The main path captures a structural feature of a network that contrasts with the orthodox approaches such as bibliometric coupling or co-citation, used for studying structure, in that these latter approaches focus on the clustering of nodes. The novelty Hummon and Doreian’s proposed is to make use of the links of the network rather than the nodes, that is, on the network’s connectivity. Recall from above that our citation network is a DAG and even though there is a temporal ordering we are not yet in a position to say too much about its structure. For all intents and purposes it is still very much a set of nodes connected by links of equivalent value. However with this in mind it is relatively easy to visualise that it is possible for one to start at any early located article (position) in this network and attempt to find a route (or routes) that will link this node (article) to another published later in time. Hummon and Doreian used this basic idea which is called a traversal path to propose a solution to valuing the network so that the most important parts of it and especially its main path can be extracted for further analysis.
The main path of the network refers to the ‘structurally determined most-used path’ in a network; it is the path with the highest traversal counts (Batagelj and Mrvar, 1998). This measures the number of times that a tie or link between articles is involved in connecting other articles in a citation network (Hummon and Doreian, 1989). The main path analysis then determines all possible search paths through the network starting with an origin article through to endpoint articles, and calculates the traversal counts of each link in the network. Main path analysis thus provides for a longitudinal examination of how a citation network or research field has evolved through their citation patterns.
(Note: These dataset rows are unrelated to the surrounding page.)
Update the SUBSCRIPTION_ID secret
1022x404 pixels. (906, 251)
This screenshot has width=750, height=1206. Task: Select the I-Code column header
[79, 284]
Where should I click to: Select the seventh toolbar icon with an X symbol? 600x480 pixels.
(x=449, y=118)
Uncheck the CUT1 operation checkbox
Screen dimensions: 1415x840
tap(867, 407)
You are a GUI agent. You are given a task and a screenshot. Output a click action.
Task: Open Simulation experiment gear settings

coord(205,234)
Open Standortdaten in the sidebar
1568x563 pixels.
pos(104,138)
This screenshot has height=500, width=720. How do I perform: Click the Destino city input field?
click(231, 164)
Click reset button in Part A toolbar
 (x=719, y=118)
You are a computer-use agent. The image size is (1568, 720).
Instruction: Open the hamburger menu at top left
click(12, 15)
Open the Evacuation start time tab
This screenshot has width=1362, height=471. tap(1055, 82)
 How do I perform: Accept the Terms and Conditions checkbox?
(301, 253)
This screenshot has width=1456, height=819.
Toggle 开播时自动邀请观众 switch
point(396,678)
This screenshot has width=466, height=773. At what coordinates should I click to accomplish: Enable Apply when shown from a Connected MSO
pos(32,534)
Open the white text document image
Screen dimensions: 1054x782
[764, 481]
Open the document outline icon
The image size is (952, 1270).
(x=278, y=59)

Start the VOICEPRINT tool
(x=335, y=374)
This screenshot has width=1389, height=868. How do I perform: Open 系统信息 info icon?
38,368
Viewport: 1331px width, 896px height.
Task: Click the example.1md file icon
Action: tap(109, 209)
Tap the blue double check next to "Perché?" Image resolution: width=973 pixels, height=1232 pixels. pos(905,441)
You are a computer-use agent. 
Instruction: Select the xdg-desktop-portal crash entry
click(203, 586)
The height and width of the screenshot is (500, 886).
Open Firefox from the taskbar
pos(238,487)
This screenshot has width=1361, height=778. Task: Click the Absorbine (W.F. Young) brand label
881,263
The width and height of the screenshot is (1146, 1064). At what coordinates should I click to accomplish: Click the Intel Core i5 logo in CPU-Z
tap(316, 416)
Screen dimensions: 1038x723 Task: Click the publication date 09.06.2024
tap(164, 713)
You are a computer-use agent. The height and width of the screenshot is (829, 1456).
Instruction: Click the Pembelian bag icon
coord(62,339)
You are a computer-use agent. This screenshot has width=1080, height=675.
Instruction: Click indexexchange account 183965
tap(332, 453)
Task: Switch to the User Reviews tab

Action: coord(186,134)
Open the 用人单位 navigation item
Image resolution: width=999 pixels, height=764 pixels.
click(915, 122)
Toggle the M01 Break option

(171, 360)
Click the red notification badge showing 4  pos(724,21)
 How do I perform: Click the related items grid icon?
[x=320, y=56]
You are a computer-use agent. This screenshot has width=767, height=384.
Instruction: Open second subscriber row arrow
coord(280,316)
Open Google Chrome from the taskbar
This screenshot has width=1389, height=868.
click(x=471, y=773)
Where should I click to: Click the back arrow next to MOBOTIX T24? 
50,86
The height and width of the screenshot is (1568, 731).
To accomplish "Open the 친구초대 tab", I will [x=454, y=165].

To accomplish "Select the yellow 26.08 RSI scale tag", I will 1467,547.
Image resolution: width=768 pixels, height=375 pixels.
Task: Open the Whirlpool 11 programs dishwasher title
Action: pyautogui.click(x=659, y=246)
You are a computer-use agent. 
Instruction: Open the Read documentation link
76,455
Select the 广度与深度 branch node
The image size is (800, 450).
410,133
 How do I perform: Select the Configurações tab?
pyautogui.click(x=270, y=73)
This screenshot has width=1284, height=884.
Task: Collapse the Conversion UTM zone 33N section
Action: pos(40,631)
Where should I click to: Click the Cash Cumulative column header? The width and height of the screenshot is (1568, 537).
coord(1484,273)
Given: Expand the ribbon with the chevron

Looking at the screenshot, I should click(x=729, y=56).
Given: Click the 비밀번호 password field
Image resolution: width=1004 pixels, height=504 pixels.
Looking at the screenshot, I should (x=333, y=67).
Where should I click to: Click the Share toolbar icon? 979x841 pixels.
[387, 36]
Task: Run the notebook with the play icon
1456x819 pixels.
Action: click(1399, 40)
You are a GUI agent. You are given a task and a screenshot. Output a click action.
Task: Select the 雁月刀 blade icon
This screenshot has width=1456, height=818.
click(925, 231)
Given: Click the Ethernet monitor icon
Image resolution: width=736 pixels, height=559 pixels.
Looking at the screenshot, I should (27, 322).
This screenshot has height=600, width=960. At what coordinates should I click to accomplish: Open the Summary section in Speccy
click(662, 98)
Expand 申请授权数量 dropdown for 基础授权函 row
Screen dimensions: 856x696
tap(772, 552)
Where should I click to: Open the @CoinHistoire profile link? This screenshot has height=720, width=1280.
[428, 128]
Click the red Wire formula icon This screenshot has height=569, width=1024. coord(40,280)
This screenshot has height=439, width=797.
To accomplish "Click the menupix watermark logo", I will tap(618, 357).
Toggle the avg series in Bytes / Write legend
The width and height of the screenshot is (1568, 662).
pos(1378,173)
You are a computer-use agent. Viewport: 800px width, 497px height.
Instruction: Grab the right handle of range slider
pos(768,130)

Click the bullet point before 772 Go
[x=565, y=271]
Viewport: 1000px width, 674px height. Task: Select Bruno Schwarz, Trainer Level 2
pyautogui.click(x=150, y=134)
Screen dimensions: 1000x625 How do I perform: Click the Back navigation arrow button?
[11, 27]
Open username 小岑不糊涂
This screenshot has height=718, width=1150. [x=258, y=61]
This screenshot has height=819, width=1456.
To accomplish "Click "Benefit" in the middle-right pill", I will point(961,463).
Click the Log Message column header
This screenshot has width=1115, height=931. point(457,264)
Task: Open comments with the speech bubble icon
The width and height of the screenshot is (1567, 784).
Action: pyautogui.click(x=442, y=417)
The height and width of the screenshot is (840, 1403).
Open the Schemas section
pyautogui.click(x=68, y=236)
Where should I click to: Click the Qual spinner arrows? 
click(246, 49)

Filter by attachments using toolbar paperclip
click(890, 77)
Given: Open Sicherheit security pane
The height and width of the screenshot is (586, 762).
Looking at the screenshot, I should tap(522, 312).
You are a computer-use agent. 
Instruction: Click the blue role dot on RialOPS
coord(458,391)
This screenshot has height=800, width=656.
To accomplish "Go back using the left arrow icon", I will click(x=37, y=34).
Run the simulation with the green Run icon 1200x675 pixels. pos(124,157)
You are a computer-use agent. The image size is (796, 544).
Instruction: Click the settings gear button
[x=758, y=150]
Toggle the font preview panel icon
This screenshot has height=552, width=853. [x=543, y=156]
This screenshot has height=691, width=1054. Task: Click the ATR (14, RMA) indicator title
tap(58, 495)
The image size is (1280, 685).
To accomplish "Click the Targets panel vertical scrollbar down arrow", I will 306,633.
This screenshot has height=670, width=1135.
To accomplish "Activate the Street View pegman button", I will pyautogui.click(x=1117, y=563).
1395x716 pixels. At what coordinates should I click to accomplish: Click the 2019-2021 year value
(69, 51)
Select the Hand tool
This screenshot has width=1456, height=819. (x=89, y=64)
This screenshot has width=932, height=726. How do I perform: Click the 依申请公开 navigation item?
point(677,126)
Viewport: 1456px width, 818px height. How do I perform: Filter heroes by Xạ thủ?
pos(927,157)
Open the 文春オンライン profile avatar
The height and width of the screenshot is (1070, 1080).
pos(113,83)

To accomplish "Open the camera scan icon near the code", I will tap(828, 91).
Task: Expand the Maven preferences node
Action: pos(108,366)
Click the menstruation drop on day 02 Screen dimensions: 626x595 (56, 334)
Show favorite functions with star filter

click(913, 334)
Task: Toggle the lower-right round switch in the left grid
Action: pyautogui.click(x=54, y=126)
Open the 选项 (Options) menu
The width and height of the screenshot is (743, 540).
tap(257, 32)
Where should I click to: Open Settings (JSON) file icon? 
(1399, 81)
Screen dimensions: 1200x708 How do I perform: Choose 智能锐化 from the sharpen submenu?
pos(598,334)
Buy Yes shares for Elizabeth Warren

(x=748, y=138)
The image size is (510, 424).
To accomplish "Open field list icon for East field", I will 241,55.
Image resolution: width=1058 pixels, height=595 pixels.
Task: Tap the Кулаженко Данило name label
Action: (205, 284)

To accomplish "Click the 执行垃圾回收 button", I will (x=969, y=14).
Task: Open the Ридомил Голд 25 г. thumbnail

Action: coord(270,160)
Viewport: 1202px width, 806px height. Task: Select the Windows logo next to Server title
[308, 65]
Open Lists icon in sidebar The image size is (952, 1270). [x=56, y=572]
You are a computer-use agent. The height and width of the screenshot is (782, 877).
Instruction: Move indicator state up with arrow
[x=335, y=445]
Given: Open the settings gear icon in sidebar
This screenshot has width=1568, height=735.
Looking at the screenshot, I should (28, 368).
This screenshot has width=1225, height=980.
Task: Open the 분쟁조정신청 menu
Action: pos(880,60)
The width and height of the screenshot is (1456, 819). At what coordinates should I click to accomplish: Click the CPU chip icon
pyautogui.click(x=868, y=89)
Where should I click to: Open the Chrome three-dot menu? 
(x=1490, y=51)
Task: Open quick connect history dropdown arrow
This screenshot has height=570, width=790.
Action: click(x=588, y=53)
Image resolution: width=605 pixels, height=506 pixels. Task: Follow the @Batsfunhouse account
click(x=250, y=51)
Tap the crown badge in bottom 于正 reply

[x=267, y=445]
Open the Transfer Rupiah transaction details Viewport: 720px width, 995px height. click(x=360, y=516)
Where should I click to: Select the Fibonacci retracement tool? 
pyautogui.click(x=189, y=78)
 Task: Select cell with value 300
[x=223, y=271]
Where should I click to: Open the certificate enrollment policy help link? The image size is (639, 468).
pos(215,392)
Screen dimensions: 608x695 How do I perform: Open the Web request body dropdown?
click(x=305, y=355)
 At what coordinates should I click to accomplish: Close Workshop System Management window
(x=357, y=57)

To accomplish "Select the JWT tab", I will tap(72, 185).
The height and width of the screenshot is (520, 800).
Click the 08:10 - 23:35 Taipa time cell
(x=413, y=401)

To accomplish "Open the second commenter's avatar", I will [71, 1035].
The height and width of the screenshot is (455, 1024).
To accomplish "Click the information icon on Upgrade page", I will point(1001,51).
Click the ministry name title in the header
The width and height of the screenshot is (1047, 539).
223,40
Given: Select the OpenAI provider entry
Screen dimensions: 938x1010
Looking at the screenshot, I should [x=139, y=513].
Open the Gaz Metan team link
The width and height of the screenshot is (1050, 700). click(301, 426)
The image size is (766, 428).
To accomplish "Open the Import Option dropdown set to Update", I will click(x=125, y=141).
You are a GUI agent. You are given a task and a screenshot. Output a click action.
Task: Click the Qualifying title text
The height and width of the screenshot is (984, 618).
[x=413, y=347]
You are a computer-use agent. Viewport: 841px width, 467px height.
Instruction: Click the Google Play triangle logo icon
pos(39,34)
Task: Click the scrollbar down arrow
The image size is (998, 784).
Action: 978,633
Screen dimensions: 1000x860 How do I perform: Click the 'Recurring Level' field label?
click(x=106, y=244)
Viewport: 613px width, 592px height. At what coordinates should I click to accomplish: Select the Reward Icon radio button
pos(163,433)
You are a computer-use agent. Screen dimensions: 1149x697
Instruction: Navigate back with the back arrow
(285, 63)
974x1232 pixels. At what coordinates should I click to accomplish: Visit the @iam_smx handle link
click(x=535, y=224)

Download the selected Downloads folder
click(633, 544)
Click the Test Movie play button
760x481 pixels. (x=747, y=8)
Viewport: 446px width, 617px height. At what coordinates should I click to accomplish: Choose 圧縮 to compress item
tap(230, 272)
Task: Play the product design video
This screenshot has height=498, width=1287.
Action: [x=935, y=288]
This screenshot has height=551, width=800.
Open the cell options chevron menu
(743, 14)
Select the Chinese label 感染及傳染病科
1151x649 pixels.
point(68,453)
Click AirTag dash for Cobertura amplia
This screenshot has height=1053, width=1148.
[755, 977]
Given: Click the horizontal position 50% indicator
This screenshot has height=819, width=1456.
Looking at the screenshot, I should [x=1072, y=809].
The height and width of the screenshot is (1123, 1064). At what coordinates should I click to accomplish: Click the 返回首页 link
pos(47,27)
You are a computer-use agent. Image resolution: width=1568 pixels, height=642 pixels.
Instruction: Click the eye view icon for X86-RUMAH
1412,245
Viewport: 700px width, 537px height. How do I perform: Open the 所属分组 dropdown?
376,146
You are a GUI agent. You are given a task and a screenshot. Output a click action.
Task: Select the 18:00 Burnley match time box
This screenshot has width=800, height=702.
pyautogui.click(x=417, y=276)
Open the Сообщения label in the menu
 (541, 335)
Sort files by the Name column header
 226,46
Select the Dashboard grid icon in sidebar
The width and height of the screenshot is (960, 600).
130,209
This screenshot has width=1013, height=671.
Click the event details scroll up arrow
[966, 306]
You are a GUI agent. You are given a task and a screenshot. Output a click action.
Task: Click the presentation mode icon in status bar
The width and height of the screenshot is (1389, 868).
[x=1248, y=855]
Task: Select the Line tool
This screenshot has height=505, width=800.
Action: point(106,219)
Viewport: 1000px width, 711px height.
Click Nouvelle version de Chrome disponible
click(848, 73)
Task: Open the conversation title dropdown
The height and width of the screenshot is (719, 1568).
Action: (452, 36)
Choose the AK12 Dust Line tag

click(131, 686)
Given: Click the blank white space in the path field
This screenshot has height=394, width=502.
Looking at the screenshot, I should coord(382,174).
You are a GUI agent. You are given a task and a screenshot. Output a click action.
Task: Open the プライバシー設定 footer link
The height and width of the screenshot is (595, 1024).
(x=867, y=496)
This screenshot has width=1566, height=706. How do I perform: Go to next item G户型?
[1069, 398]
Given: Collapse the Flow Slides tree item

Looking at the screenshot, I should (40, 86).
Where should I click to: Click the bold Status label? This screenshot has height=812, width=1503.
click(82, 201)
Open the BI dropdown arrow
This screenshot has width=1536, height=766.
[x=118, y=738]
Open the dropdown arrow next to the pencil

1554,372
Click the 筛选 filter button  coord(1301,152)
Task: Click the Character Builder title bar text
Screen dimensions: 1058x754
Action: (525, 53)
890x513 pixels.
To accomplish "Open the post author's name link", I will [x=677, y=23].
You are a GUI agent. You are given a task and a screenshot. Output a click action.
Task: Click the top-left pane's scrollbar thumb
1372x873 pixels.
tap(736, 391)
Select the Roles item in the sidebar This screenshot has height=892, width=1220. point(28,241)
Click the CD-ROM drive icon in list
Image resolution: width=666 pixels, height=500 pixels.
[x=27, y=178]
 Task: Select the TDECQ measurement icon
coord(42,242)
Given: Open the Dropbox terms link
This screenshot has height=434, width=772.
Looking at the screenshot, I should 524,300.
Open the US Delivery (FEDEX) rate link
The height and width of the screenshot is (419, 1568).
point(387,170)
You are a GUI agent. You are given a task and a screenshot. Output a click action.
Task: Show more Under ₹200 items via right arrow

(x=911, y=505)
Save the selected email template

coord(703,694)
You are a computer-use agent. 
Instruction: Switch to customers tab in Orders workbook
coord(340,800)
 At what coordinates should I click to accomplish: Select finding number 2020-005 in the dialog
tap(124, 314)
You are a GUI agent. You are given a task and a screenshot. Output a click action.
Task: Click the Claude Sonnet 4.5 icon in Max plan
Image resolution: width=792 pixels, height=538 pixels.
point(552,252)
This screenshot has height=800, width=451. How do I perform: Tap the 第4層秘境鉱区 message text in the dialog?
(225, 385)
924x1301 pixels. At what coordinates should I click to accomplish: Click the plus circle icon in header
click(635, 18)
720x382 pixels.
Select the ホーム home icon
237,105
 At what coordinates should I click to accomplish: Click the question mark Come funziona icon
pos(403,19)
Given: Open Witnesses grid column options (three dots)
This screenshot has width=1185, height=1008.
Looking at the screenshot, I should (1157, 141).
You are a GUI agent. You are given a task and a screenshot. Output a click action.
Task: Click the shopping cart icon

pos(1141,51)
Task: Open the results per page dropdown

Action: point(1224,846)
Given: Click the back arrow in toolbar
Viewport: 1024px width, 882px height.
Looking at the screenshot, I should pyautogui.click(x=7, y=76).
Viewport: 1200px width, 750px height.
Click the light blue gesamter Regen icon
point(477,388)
The algorithm for extracting a main path is embedded in the software Pajek, a tool for visualising and analysing large network (Batagelj and Mrvar, 1998). Batagelj (2002) implemented algorithms to efficiently compute a number of indices suggested by Hummon and Doreian (1989) in Pajek so that they can be used with networks of very large dimensions – up to several thousands of nodes or vertices. These three indices (NPPC, SPLC, SPNP)  or weights of edges provide us a way to computationally identify the (most) important part of the citation network – the main path.
It is rather unfortunate that the algorithm is called the main-path algorithm. This label unnecessarily prejudices our expectations about understanding the dynamics of the network of knowledge accumulation as captured by citations. The main-path algorithm, in fact, not only presents the main-path but also other paths which are explored and compares those paths. In this sense, the main-path algorithm indeed clearly presents paths of exploration and paths of exploitation evident in any knowledge accumulation or learning process (March 1994). However we stick to the label due to its well-known designation.